Seus poemas anteriores já falavam sobre o amor, mas a violência era muito mais presente, assim como uma dicção mais fragmentada, hermética, caótica, como se não buscasse o diálogo mas a própria incompreensão. Mesmo sem dinheiro parece focar no amor, na essência e na inquietação, em poemas talvez mais claros e até mesmo simples. Que mudanças você observa? Buscou “trocar de ciclo”, “mesmo que doa”?

Acho que o livro está mais focado no sentimento de solidão do que no amor propriamente dito — mas o amor está lá, é quase impossível isolar os ideais de amor (seja por alguém, seja por si mesmo, seja pela humanidade inteira) do olhar poético. Há menos violência do que nos livros anteriores, preciso concordar, mas garanto que não foi um propósito.

 

Quanto à clareza. Nas diversas rodadas de seleção para definir o que entraria no livro, sobre o que sairia, nunca pensei em reunir os poemas por serem mais claros ou mais simples do que os poemas dos livros anteriores. Pensei no que me agradava e no que poderia funcionar em consequência da estética que me parece relevante. Pelo critério da clareza — olhando com algum distanciamento — talvez os poemas do Livro Dois, o “Tempo romano”, sejam melhores representantes do hermetismo que também é uma característica forte nos poemas que escrevo, mas não sei.

 

Mesmo sem dinheiro demonstra desconforto com o meio literário, do qual você, claro, faz parte.
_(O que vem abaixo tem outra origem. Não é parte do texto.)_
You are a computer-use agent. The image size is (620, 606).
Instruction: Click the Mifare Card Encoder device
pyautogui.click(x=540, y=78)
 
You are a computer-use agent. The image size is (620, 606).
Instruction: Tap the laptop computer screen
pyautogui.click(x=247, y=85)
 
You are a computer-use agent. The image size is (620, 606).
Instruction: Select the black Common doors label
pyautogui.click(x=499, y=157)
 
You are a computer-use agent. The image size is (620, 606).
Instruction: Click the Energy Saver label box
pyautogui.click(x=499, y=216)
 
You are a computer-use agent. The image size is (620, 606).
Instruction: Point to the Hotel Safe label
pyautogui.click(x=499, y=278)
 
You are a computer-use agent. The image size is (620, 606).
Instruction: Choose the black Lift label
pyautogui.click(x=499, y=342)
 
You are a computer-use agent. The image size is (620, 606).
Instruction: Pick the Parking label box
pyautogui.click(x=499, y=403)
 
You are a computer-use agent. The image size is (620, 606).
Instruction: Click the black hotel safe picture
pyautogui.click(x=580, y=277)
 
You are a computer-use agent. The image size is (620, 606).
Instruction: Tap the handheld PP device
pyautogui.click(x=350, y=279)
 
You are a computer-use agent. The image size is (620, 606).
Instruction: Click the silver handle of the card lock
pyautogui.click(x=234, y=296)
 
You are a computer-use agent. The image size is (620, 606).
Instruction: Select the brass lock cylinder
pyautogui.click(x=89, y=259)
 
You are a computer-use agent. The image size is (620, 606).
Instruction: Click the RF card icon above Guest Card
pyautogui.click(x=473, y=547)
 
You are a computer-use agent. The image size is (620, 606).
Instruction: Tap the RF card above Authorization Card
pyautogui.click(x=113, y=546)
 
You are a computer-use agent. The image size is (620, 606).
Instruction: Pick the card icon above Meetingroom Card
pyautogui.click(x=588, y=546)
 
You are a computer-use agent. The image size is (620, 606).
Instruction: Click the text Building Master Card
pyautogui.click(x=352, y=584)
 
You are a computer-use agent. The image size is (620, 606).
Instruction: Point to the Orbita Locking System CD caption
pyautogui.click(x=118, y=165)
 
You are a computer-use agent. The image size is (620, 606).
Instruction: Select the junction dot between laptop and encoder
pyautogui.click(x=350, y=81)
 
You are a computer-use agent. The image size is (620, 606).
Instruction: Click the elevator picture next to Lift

Um poema, em especial, se revolta com as expectativas sobre o poeta: “(...) que seja pedra”, “(...) que lave as mãos/ antes e depois de utilizar o mictório” “e goste de animais domésticos e de crianças” etc. Que cobrança você faz da sua literatura? O que espera da poesia?

Não espero nada da poesia; eu nem sequer tenho mais aquela necessidade relevante de publicar poesia (leio e escrevo poesias todos os dias, no papel, no computador, e isso me basta). Não espero nada da minha literatura, eu escrevo, sobretudo os poemas, porque sinto que preciso.

 

Quanto ao desconforto com o meio literário, posso garantir que não existe; o desconforto do narrador, nos meus poemas, é quase sempre com relação a ele próprio. Não penso no meio literário quando escrevo, é o que posso dizer — escreveria mesmo que o meio literário jamais me notasse (se o que escrevi, porém, não tivesse repercutido na maneira como repercutiu, talvez eu não tivesse tomado as decisões que tomei em 2008, justo para me arriscar, pelo período que eu conseguisse, na tal vida de escritor em tempo integral).

 

Em 2010 você disse se considerar fundamentalmente um poeta — antes de romancista ou contista — e que já aos 12 anos escrevia poemas. Sobre o que eram esses primeiros poemas? Houve um período da sua vida sem escrever ou ler poesia?

Sou poeta. O que mais preciso dizer?

 

Meus primeiros poemas eram sobre a importância alheia — assim eu resumiria aqueles poemas de adolescente esquisito, pré-adolescente esquisito, de doze anos.

 

Durante o meu mestrado, durante os dois anos de créditos (naquele tempo era assim), me impus não escrever poesia e não ler poesia e adoeci.

 

O que comprar um esqueite novo, mesmo sem dinheiro, representa para você?

Não desistir de fazer o que é importante fazer, mesmo que você olhe para o futuro e não veja um futuro fácil a partir da sua escolha; comprar um esqueite novo, entretanto, nunca é só isso.